- [EXERCISE INSTRUCTIONS]
1. In the Castleknock parish text below, how many statute acres does the parish comprise?
2. Write the next part of the Castleknock parish text below, picking up after its final sentence.

## begin SELECTED TEXT

Castleknock () is a civil parish and a townland located in the south-western corner of the modern county of Fingal, Ireland. The civil parish is part of the ancient barony of Castleknock. It is centred on the suburban village of Castleknock. The townland of Castleknock itself is the location of the eponymous "Cnucha's Castle" – Castleknock Castle. The town with the biggest population in the parish is Blanchardstown. In geology, the parish rests on a substratum of limestone and comprises 2943 statute acres, the whole of which is arable land.

History
In 1831, there were 4251 inhabitants in the parish of whom 3409 were Catholics. Lewis' Topography of Ireland of 1837 reported the same number of inhabitants. Lewis recorded that Abbotstown demesne was the most notable seat in the parish. It was the residence of the Falkiner baronets who later married into the neighbouring Hamilton family. In 1897, Ion Trant Hamilton was ennobled as Baron HolmPatrick

Ecclesiastical parishes
Like all civil parishes, this civil parish is derived from, and co-extensive with a pre-existing ecclesiastical parish of the same name, as used in the Church of Ireland. Along with other civil parishes in Ireland, its use as a unit of the local administrative unit was gradually replaced by the creation of Electoral Divisions in the Local Government (Ireland) Act of 1898. The parish formerly belonged to the priory of Malvern, in Worcestershire. In 1773, an Act of the Privy Council united the parish with the curacies of Clonsilla and Mulhuddart. The living (of the ecclesiastical parish) was a vicarage in the Diocese of Dublin which was: "... endowed with a portion of the great tithes, and united to the prebend of Castleknock and the rectory of Clonsillagh and curacy of Mullahidart, with cure of souls: it is in the patronage of the Bishop." In 1837, the tithes amounted to £560.

In the Church of Ireland, the Archdiocese of Dublin unites Castleknock and Mulhuddart in the "Grouped Parishes of Castleknock and Mulhuddart with Clonsilla". There are three extant church buildings that are still in use by the grouped parish:
 St. Brigid's, Castleknock, situated in the centre of Castleknock. The building – a listed national monument – was completed in 1870. It was rebuilt by a loan of £1000 from the Board of First Fruits and large subscriptions, in 1810. It features a three-stage tower to the west gable with a Gothic tympanum at the entrance and a stained glass window by Harry Clarke that is dedicated to Saint Hubert.

## end SELECTED TEXT
## begin INFORMATION SUPPLIED

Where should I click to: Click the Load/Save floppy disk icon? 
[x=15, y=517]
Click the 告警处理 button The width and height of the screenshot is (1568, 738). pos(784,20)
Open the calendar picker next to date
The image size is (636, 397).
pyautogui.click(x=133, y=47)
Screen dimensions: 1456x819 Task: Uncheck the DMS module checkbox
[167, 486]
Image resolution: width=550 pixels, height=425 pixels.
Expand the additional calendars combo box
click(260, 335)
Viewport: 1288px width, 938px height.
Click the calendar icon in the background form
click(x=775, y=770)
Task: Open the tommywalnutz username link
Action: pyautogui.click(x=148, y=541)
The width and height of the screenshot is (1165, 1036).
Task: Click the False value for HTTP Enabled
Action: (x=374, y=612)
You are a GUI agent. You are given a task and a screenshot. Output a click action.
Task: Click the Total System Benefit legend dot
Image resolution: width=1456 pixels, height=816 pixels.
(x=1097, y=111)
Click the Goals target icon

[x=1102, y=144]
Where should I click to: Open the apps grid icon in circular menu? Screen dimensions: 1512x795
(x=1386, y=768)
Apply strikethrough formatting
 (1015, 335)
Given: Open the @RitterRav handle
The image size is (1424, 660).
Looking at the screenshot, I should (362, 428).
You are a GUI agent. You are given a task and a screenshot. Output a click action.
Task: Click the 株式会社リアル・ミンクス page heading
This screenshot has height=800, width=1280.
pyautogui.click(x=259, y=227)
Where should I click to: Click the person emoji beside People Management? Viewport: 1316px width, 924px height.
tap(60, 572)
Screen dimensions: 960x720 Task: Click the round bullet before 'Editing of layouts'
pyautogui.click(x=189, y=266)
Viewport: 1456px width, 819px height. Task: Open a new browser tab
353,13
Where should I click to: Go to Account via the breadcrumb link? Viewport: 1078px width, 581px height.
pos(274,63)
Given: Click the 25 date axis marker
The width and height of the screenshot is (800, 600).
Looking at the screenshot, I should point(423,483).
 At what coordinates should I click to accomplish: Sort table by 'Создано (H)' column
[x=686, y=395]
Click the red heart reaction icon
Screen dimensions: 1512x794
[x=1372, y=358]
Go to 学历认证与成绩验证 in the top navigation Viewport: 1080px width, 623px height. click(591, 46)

## end INFORMATION SUPPLIED

- [EXPECTED ANSWERS]
1. 2943 statute acres

2.
 St. Thomas', Mulhuddart, situated on the Kilbride Road near Hollystown Golf Club. The building – a listed national monument – was constructed in 1870. It features a polygonal bell tower in the south corner.
 St. Mary's, Clonsilla, situated at the western end of the Clonsilla Road near Clonsilla railway station. The building – a listed national monument – was constructed in 1846. It features stained glass windows by Evie Hone.

In the Catholic Church, the Archdiocese of Dublin divides the civil parish between the following ecclesiastical parishes:
 "Our Lady, Mother of the Church", Castleknock. 
 "St. Brigid's", Blanchardstown. 
 "St. Thomas, the Apostle", Laurel Lodge / Carpenterstown.

Gallery of church buildings

Location and composition
The whole parish is within the Dublin 15 postal district. Most of the territory of the parish is within the county of Fingal and administered by  Fingal County Council with the exception of three townlands that are in the city proper and administered by Dublin City Council. The core of the parish is centred on the townland and village of the same name. To the north of the parish, the Huntstown Power Station and Corduff subsupply station are located. The townland at this northern extremity of the parish is Huntstown, not to be confused with Huntstown and Littlepace in the neighbouring parish of Clonsilla. To the south, it is bounded by the River Liffey and Chapelizod. To the west, it is bounded by the civil parish of Clonsilla which is the location of Blanchardstown Shopping Centre. To the east lies the 8th lock of the Royal Canal in the townland of Pelletstown and the Cabra Gate of the Phoenix Park.

Populated places
Populated places in the civil parish include: Blanchardstown, Castleknock, Ashtown, Cabra, Corduff, Laurel Lodge.

Townlands
Within the civil parish of Castleknock, there are 22 townlands per the table below. For convenience, the table groups the townlands by their location in one of the modern local authority areas.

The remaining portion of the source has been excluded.